- Map of the districts of Azad Kashmir
- Location: Azad Kashmir
- Number: 10 (as of as of 2009)
- Populations: 152,124 (Haveli District) – 650,370 (Muzaffarabad District)
- Areas: 569 square kilometres (220 sq mi) (Sudhnati District) – 3,621 square kilometres (1,398 sq mi) (Neelum District)
- Government: District Government; City District Government; Zilla Council;
- Subdivisions: Tehsils;

= List of districts in Azad Kashmir =

Districts of Pakistani-administered Kashmir

Azad Kashmir is an administrative territory of the Pakistani-administered Kashmir. It has 10 first-order administrative divisions called "districts," and each district is divided into tehsils. Geographically, the northern districts of Azad Kashmir encompass the lower part of the Himalayas. The southern districts of Azad Kashmir, which consist of the Bhimber, Kotli, and Mirpur districts have extremely hot weather in the summer and moderately cold weather in the winter.
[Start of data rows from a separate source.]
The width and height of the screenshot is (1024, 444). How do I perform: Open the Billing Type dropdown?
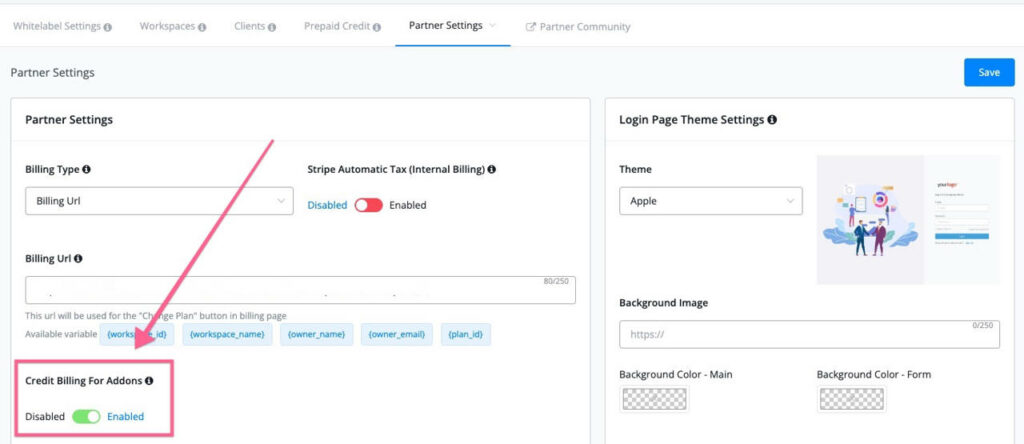click(x=159, y=201)
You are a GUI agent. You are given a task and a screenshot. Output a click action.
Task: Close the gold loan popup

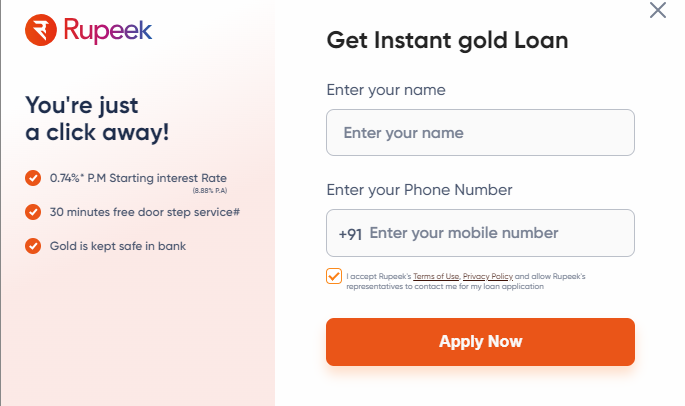point(657,10)
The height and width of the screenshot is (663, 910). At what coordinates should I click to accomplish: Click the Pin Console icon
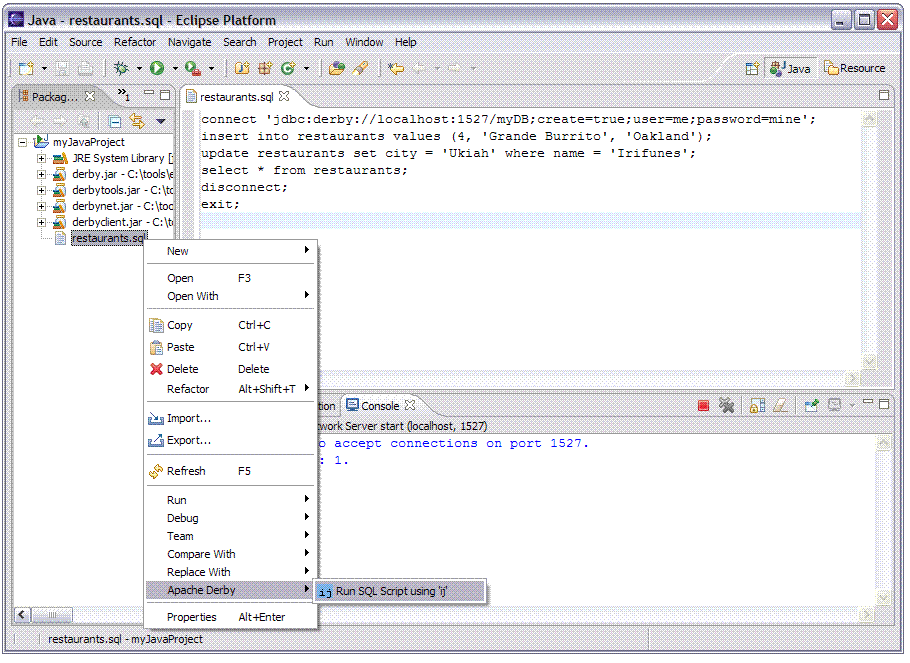811,405
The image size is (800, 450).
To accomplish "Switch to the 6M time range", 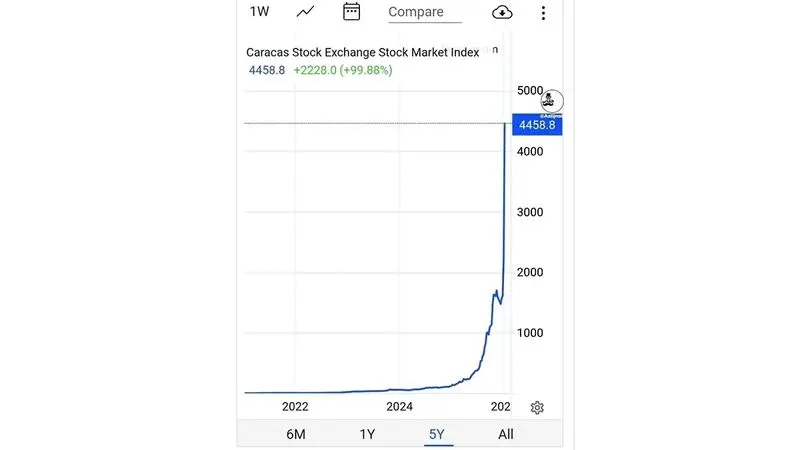I will (x=296, y=434).
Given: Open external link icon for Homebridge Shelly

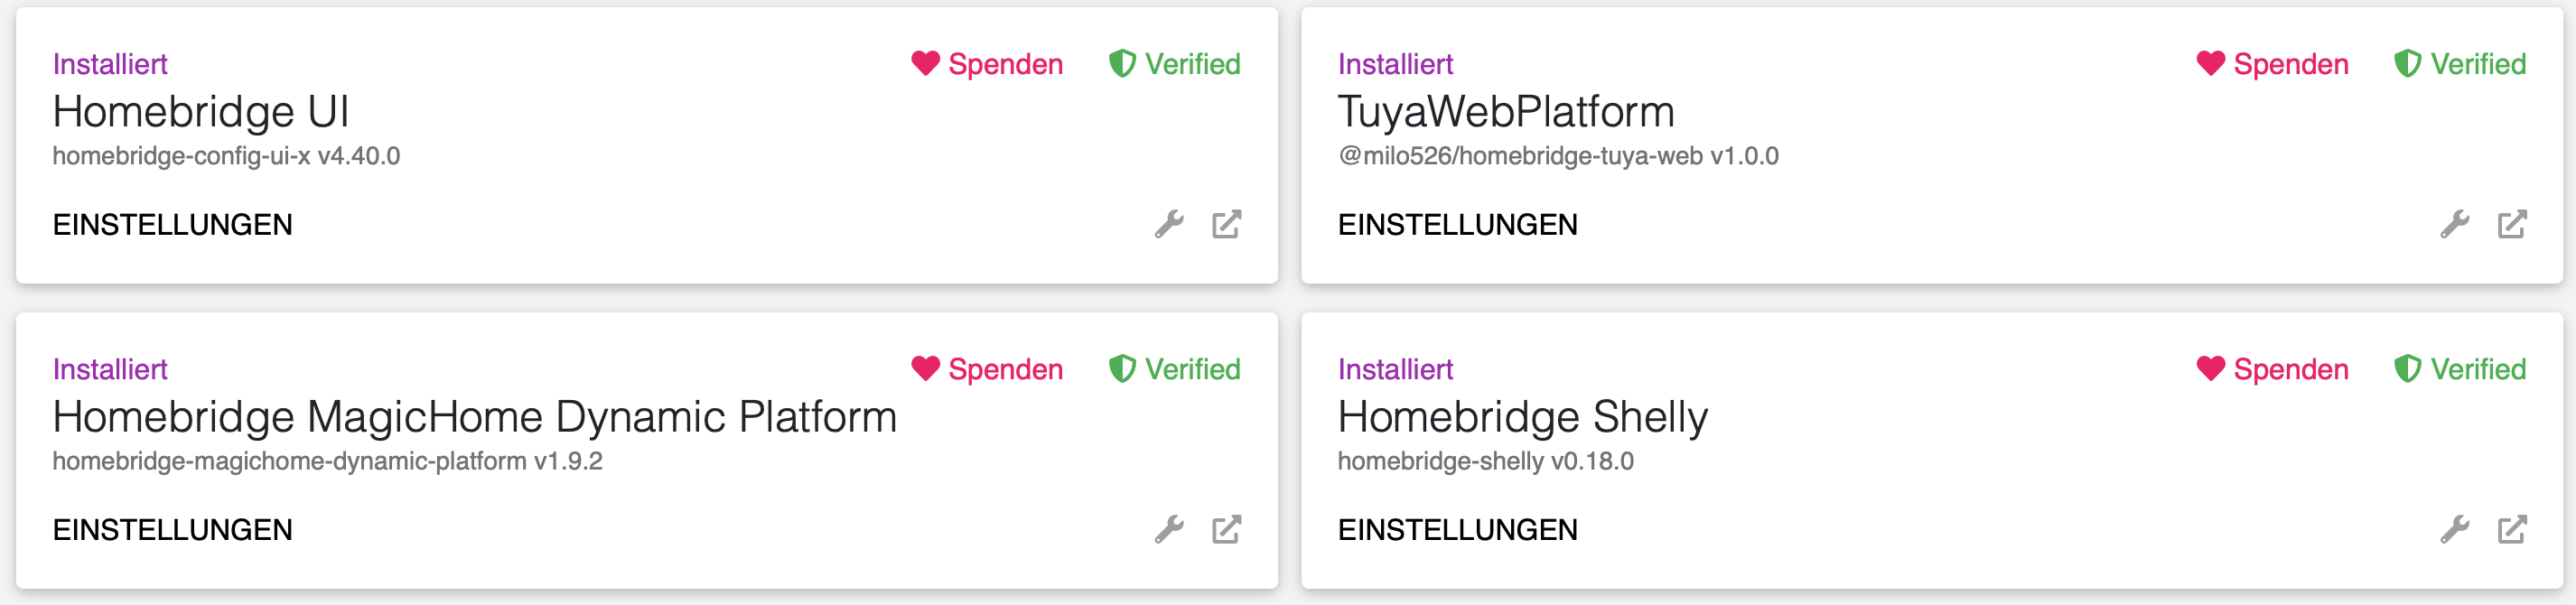Looking at the screenshot, I should coord(2512,529).
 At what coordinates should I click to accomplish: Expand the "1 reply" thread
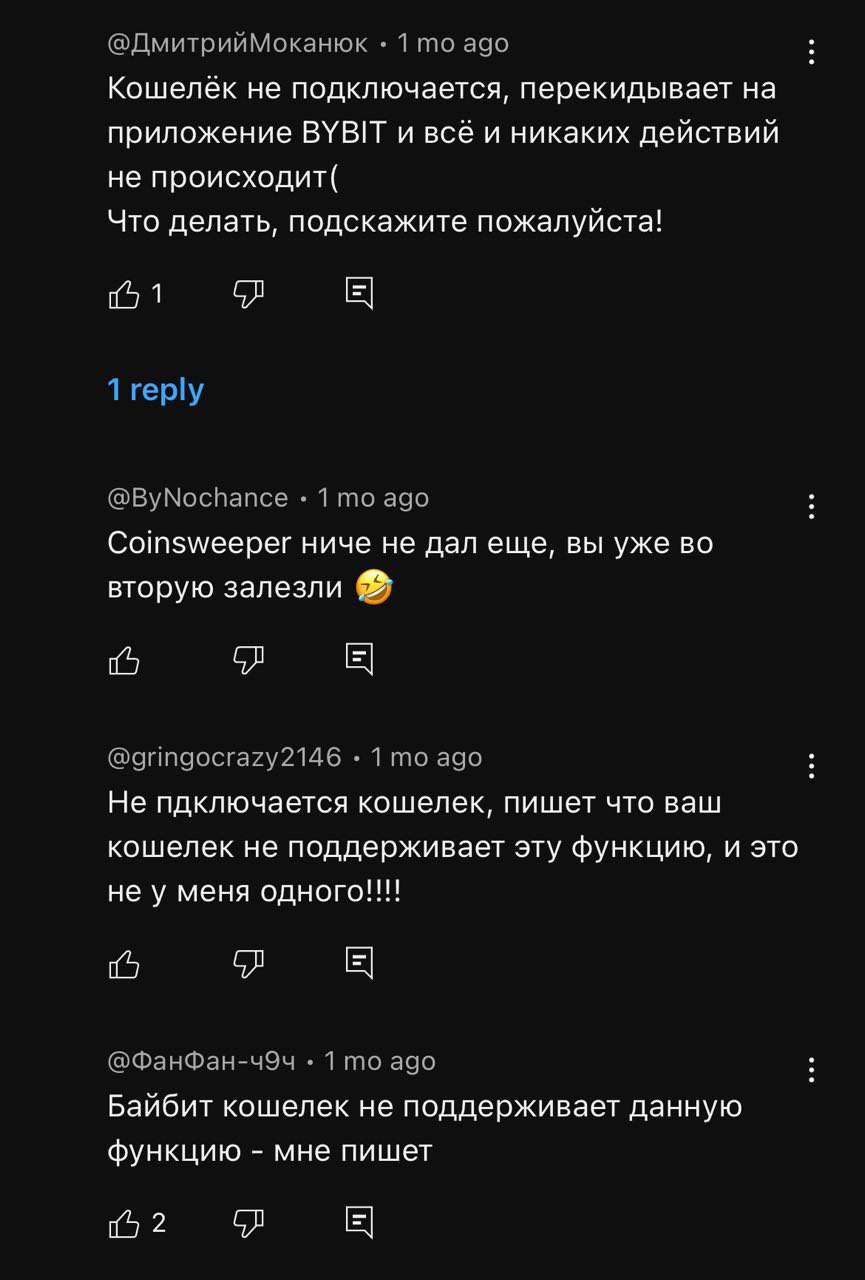pyautogui.click(x=156, y=389)
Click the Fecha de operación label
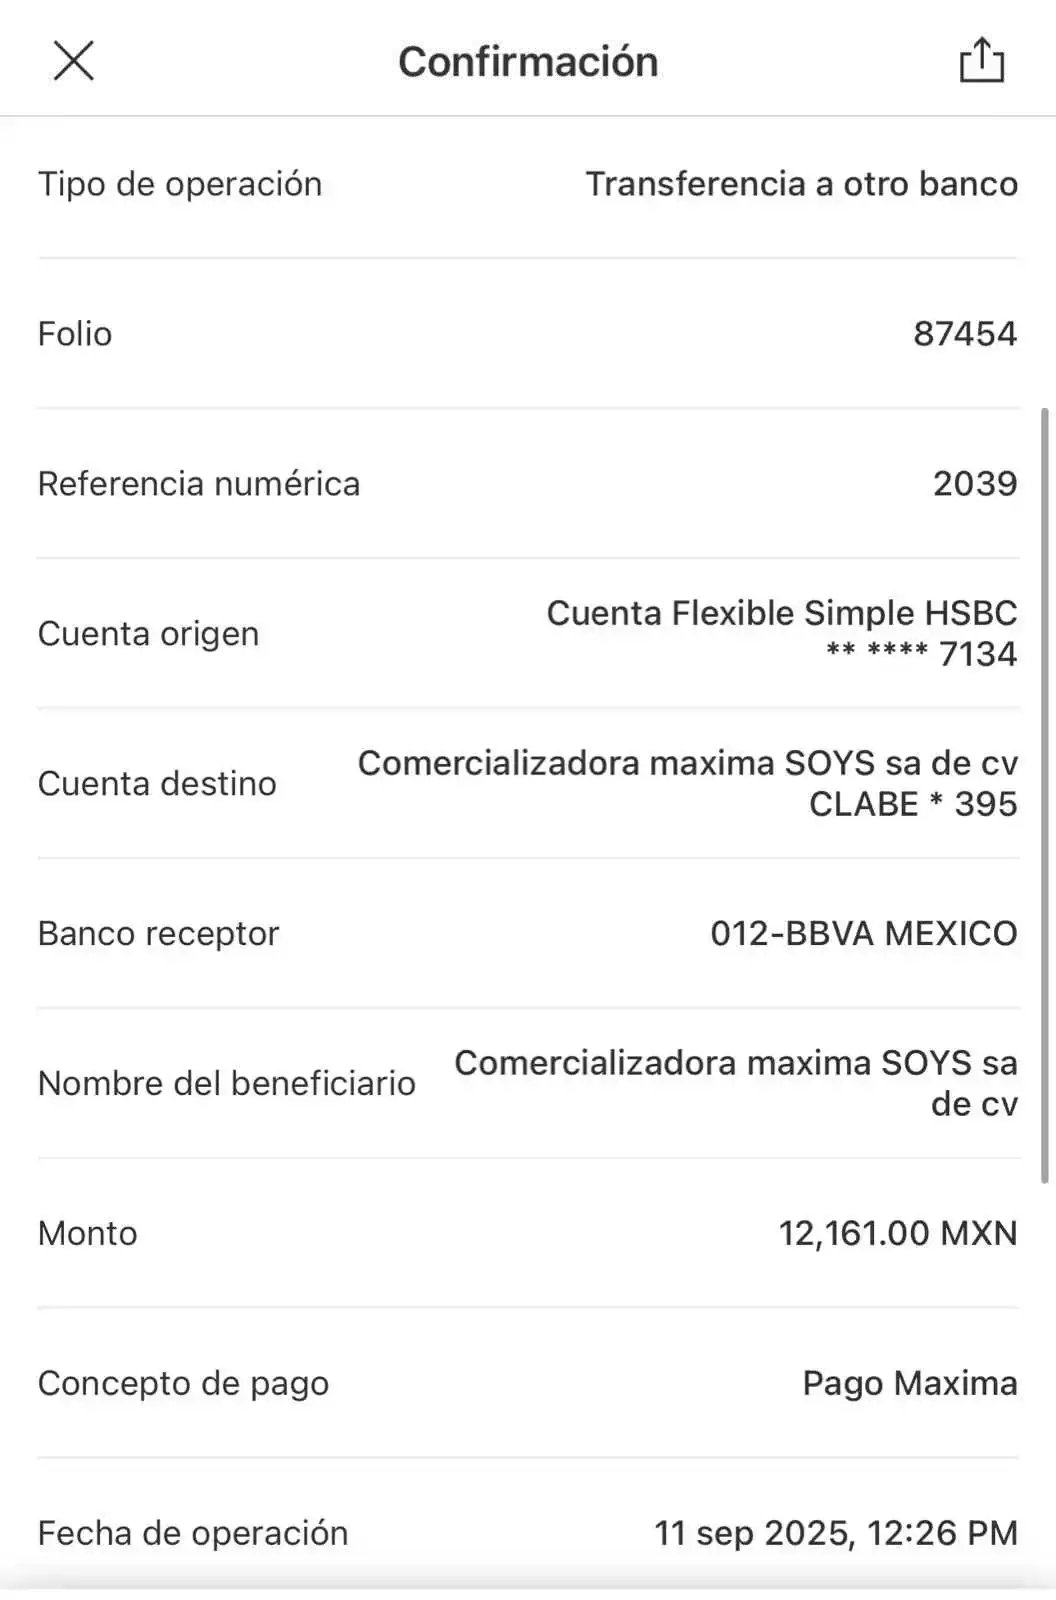1056x1600 pixels. [193, 1533]
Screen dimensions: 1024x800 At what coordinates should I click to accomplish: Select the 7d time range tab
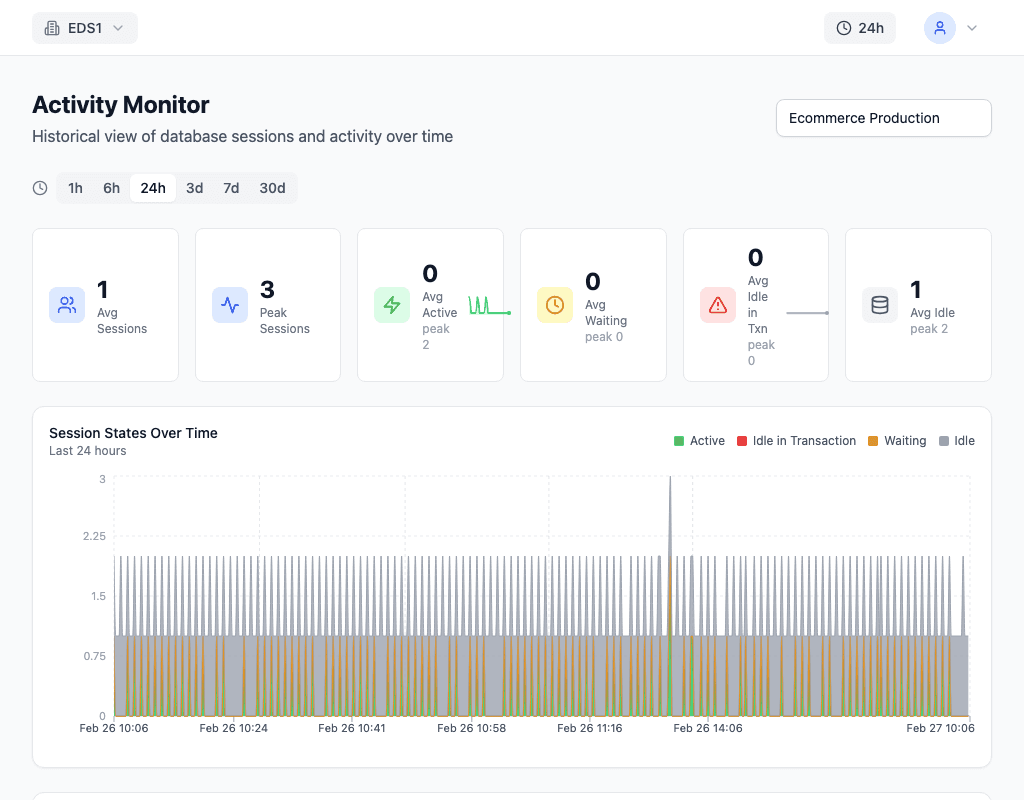coord(231,188)
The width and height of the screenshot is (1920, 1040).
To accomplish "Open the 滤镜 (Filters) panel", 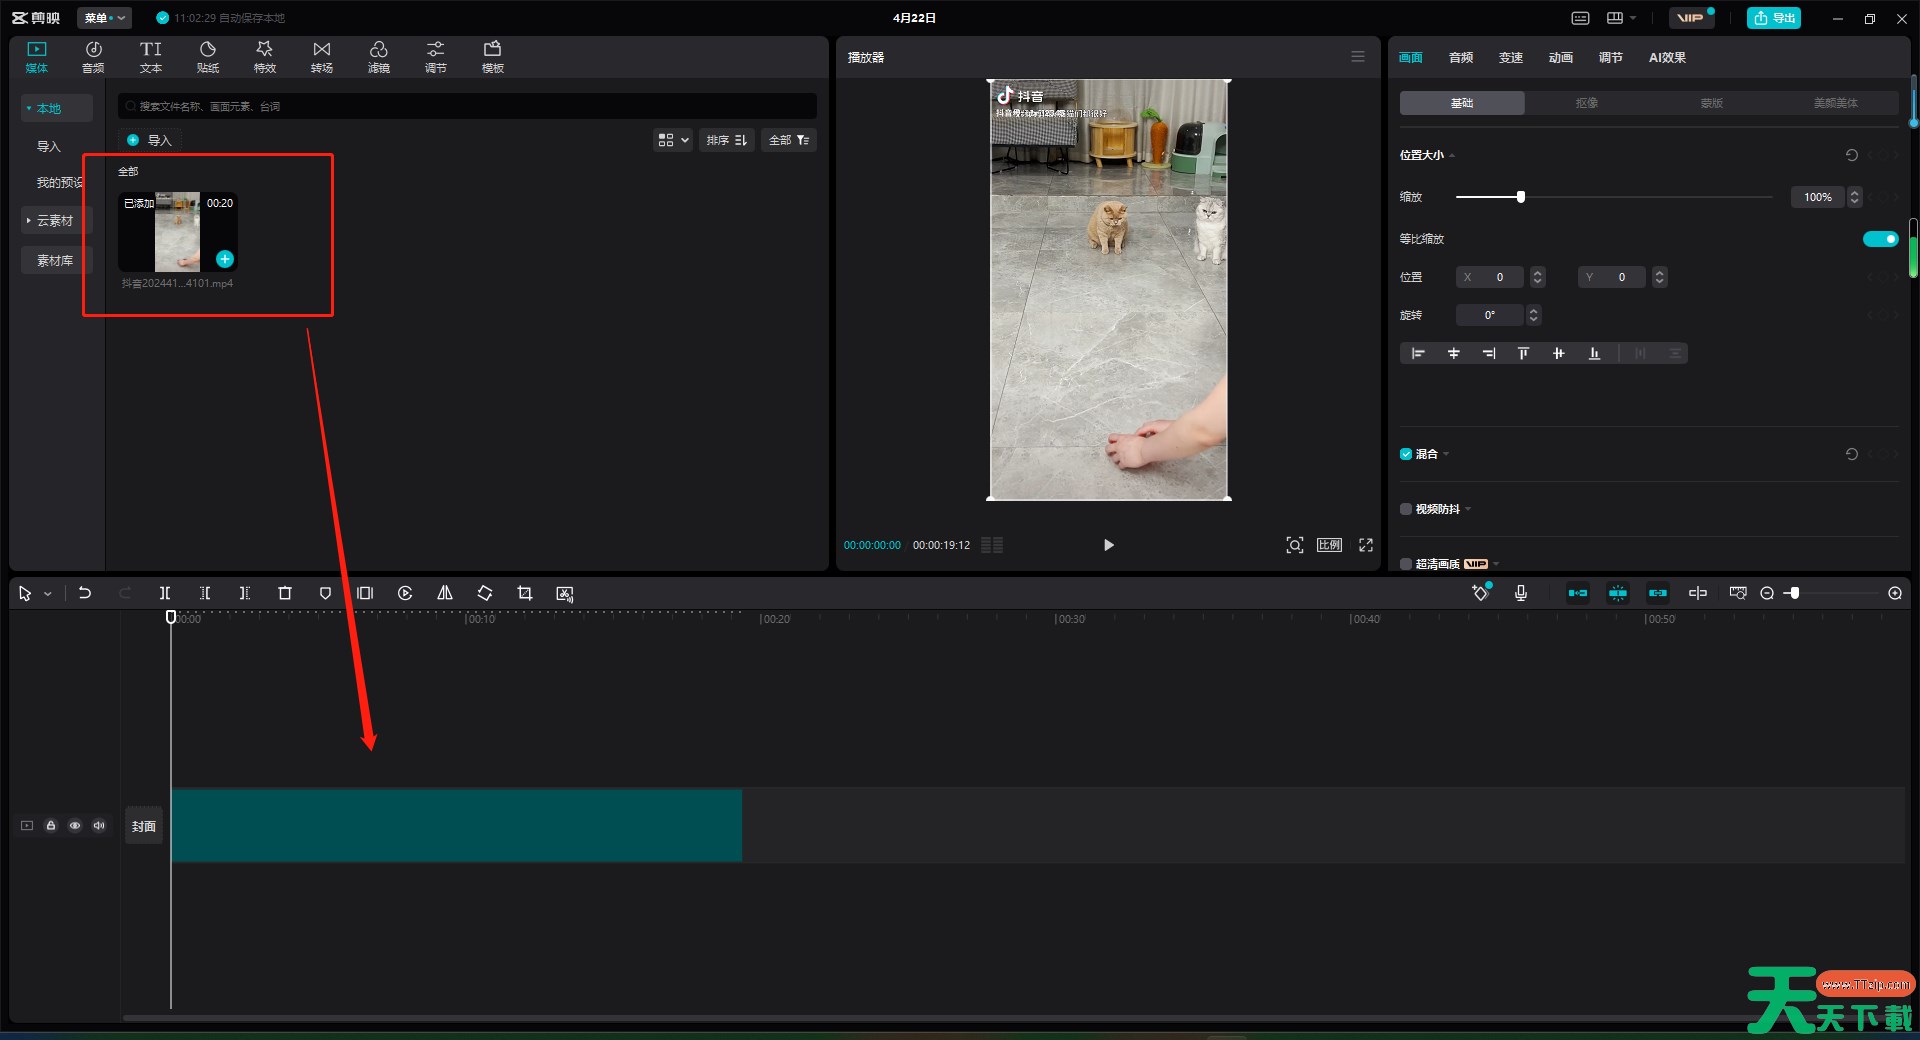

Azad Kashmir receives rainfall in both the winter and summer seasons, with Muzaffarabad being among the wettest areas of Azad Kashmir. The culture in the northern districts is similar to that of the people of Gilgit-Baltistan, where Balti, Gujari and other languages are spoken. In the central districts like Poonch, etc., the Hindko and Gujari languages are spoken, and in the southern districts, the culture of the people is similar to that of the Potoharis.

==List of districts==

| District | Headquarter | Area (km^{2}) | Population (2017) | Density (people/km^{2}) | Literacy Rate (2023) | Map |
| Muzaffarabad | Muzaffarabad | 1,642 | 650,370 | 396 |  |  |
| Hattian Bala | Hattian Bala | 854 | 230,529 | 270 |  |
| Neelam Valley | Athmuqam | 3,621 | 191,251 | 53 |  |
| Mirpur | Mirpur | 1,010 | 456,200 | 452 |  |
| Bhimber | Bhimber | 1,516 | 420,624 | 277 |  |
| Kotli | Kotli | 1,862 | 774,194 | 416 |  |
| Poonch | Rawalakot | 855 | 500,571 | 585 |  |
| Bagh | Bagh | 770 | 371,919 | 483 |  |
| Haveli | Forward Kahuta | 598 | 152,124 | 254 |  |
| Sudhanoti | Pallandari | 569 | 297,584 | 523 |  |
| Total |  | 13,297 | 4,045,367 |  |  |

== History ==
In 1985 Azad Kashmir consisted of 4 districts, Muzaffarabad, Poonch, Mirpur and Kotli Hattian was a subdivision of Muzaffarabad, Bhimber was a subdivision of Mirpur, Bagh and Haveli were subdivisions of Poonch. In 1987 Bagh became a separate district from Poonch with Haveli as a subdivion - the other districts remained unchanged.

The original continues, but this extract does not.